Dès le départ, ces changements ont soulevé des critiques et des préoccupations. Par exemple, certains sont d’avis que l’élimination de la preuve d’utilisation risque de précipiter un « squattage » généralisé des marques de commerce en plus d’augmenter le nombre de procédures contentieuses. Certaines de ces préoccupations ont été apaisées en 2018 grâce à l’introduction d’un motif d’opposition fondé sur la « mauvaise foi » dans les amendements proposés. Des dispositions relatives à la gestion des cas et à l’adjudication de dépens ont également été ajoutées, ainsi qu’une obligation de faire la preuve de l’utilisation dans les cas où une personne ou société inscrite cherche à faire respecter des droits afférents à une marque de commerce au cours des trois premières années suivant leur enregistrement. Des dispositions ont également été incluses pour limiter la portée des marques officielles qui ne sont plus actives ou qui n’existent plus.

De nombreux changements visent à simplifier le processus d’enregistrement des marques de commerce et à encourager la protection des marques au Canada. Paradoxalement, avant l’entrée en vigueur des modifications, de nombreux propriétaires de marques se sont empressés de déposer leur marque au Canada pour éviter de payer les droits applicables à la demande d’enregistrement « par classe » qui s’appliquent maintenant. 

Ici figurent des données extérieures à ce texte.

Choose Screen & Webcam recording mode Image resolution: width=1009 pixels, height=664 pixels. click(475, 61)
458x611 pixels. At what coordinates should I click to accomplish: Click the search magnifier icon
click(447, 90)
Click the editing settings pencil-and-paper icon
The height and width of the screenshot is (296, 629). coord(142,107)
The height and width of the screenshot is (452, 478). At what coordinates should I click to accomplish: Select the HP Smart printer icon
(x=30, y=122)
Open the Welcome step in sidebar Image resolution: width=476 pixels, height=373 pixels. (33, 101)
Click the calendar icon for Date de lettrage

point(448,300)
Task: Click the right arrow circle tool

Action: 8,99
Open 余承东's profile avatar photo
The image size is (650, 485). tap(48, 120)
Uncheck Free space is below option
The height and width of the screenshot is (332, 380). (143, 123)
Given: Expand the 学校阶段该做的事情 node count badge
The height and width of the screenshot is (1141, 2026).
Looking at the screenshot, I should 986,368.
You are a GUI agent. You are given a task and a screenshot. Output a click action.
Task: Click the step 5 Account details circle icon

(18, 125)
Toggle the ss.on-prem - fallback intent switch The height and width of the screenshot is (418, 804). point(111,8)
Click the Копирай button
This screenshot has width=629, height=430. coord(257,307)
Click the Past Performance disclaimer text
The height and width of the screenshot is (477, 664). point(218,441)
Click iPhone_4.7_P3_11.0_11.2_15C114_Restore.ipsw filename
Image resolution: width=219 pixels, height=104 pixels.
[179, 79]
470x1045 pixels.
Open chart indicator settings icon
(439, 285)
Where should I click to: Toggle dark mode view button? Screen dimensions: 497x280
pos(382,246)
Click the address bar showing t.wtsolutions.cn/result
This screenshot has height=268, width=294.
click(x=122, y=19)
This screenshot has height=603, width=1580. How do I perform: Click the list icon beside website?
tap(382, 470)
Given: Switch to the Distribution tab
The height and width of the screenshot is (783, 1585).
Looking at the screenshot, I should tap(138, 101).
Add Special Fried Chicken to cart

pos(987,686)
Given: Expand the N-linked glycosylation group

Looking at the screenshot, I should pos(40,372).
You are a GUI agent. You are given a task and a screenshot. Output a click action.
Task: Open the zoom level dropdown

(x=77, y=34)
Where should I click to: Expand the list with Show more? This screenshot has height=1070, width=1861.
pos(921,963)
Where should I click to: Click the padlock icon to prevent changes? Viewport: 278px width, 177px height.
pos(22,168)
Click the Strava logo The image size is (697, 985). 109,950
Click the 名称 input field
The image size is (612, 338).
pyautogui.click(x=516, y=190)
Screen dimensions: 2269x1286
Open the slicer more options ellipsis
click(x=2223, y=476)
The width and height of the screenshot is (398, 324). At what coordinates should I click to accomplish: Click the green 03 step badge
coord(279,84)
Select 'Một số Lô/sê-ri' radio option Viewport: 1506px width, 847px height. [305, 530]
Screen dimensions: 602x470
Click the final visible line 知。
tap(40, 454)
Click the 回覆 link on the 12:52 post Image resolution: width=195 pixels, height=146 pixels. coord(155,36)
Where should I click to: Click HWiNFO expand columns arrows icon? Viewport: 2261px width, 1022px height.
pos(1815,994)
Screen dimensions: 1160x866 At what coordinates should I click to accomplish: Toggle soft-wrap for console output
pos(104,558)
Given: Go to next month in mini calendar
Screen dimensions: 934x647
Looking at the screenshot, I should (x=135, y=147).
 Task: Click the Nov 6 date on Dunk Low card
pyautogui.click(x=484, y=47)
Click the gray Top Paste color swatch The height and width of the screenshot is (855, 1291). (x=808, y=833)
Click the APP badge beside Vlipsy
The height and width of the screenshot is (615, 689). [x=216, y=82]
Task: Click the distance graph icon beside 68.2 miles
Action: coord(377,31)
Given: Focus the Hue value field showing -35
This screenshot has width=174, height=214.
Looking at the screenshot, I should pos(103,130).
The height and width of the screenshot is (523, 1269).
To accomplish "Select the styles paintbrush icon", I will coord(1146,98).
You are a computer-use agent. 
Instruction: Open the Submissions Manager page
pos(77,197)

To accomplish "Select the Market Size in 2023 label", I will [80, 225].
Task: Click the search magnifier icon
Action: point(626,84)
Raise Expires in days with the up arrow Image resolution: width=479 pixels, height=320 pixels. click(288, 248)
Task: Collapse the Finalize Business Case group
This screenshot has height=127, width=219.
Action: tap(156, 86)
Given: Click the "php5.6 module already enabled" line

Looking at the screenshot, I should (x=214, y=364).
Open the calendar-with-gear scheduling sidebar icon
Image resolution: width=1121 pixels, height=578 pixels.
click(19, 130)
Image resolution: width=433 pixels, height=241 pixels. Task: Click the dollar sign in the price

Les modifications opportunes de 2019 ont bel et bien simplifié le processus d’enregistrement des marques de commerce au Canada. Par contre, le nouveau régime risque d’imposer aux propriétaires de marques des coûts plus élevés, en plus de les obliger à surveiller rigoureusement les demandes déposées auprès de l’OPIC concernant des marques de commerce de tiers potentiellement en conflit. Les modifications apportées à la Loi sur les marques de commerce sont donc susceptibles de faire augmenter le nombre de procédures d’opposition et d’annulation. Il reste à voir si l’élimination de l’exigence de prouver l’utilisation pour les déposants de marques de commerce canadiens donnera lieu à la présentation de demandes d’enregistrement hâtives fondées sur des spéculations et à d’autres types de comportements répréhensibles. 

Modifications fort attendues aux Règles sur les brevets

Le 30 octobre 2019, de nouvelles Règles sur les brevets et des modifications à la Loi sur les brevets sont également entrées en vigueur au Canada. La pratique canadienne en matière de brevets a ainsi fortement changé. Bien que les détails de ces modifications techniques dépassent le cadre de la présente publication, leur effet global est de raccourcir les délais et d’améliorer la certitude procédurale dans la poursuite des demandes de brevet au Canada. Par exemple, les Règles comprennent un certain nombre de modifications :

Entrée en phase nationale de la demande PCT : Auparavant, une demande aux termes du Traité de coopération en matière de brevets (PCT) pouvait entrer en phase nationale au Canada, de plein droit, jusqu’à 42 mois après la date de priorité, moyennant le paiement d’une surtaxe. Pour les demandes internationales déposées après le 30 octobre 2019, l’entrée tardive ne sera plus autorisée de plein droit, le délai d’entrée en phase nationale étant fixé à 30 mois, sous réserve de certaines exceptions.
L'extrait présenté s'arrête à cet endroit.